A rise in DBP is usually considered to be related to an increase in peripheral resistance [34] which is largely determined by small arterioles while SBP is mainly affected by the conductance vessels [35, 36]. The elevation of DBP in the absence of SBP rising suggests a more pronounced influence of repetitive arousals on peripheral vessels than on the large to moderate vessels. RA-induced increase in peripheral resistance as well as fluctuations in blood pressure are attributed to sympathetic activation [9, 32]. While the changes in SNS activity do not always run in parallel to the changes in blood pressure [7, 37]. The present study did not demonstrate a linear correlation between the change in DBP and the changes in HRV indices and the relationship between ANS activity and BP may be more closely examined using a mathematics model in the future.

5. Limitations of the Study

In the present study the first night was regarded as control condition; however this may introduce the “first night effect” into the study. This effect mainly presents as decrease in sleep effectiveness, reduction in REM sleep time, and prolongation of REM sleep latency [38]. This may obscure the difference in the sleep parameters between the two nights with particular influence on REM sleep. However, it has not been reported that “first night effect” would affect cardiovascular measures.
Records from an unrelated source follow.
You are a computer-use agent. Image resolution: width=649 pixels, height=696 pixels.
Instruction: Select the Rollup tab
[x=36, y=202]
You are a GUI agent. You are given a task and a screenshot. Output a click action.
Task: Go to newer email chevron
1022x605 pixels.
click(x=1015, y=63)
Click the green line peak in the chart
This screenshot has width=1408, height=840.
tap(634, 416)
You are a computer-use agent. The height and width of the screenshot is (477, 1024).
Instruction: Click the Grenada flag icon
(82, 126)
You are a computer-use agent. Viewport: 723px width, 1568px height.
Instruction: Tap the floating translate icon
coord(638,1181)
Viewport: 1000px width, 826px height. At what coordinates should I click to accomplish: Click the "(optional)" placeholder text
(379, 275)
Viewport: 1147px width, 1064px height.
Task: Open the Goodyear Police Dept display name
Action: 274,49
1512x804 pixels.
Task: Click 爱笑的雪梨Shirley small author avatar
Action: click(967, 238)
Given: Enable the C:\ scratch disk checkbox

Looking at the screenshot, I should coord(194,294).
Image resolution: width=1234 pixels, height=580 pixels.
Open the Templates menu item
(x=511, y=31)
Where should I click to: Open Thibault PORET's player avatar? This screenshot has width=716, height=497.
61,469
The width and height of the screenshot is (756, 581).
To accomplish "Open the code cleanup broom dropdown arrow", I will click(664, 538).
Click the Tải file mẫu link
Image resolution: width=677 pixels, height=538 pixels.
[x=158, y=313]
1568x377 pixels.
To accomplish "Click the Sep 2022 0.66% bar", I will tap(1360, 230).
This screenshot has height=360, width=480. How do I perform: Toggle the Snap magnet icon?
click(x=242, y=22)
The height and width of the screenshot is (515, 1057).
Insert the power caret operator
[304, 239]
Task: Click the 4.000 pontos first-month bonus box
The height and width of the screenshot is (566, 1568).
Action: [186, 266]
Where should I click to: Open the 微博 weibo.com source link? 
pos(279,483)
Acoustic stimulation has been commonly and successfully used in both animals [39] and human subjects [4, 7, 9] to induce arousals from sleep. However, this method has its inherent disadvantage in being unable to simulate the mechanism for arousals in OSA. This difference may affect different sleep stages unevenly. In OSA patients, arousals happen more frequently during REM sleep due to the lowest muscular tone during this stage of sleep [40, 41]. But in our research and the preliminary study, we found it harder to induce arousals during REM sleep than during NREM sleep. The stimuli might be incorporated into the ongoing dream during REM sleep rather than producing an awakening [42]. It is not yet clear whether arousals occurring in different sleep stages would incur the same cardiovascular consequences.

All the subjects recruited in the study are all healthy young adults and this may introduce age associated bias in the results. Age-dependent cardiovascular degeneration has been well established and there may be some specific pattern of cardiovascular diseases in elderly people. For example, isolated systolic hypertension is more prevalent in elderly population due to age-related loss of arterial compliance [43]. Whether the findings in the present study also apply to people of other age groups should be studied further. Generally the compensation mechanism is more effective in a younger population. Therefore, we may assume that the cardiovascular response in older people would be more evident.

6. Conclusions

In summary, we have demonstrated that repetitive arousals lasting the entire sleep duration could independently cause adverse cardiovascular consequences. More specifically, the experimental arousals increase sympathetic activity and decrease parasympathetic activity, leading to a shift of the sympathovagal modulation towards the sympathetic predomination. The cumulative effects on cardiovascular autonomic control seem to be associated with the amount of REM sleep. Exposure to the repetitive arousals also causes an elevation in postsleep DBP from presleep level but does not affect SBP significantly. Disturbance to ANS may occur prior to endothelial dysfunction and increase of arterial stiffness as an acute reaction to repetitive arousals.

Conflicts of Interest

The authors declare that they have no conflicts of interest.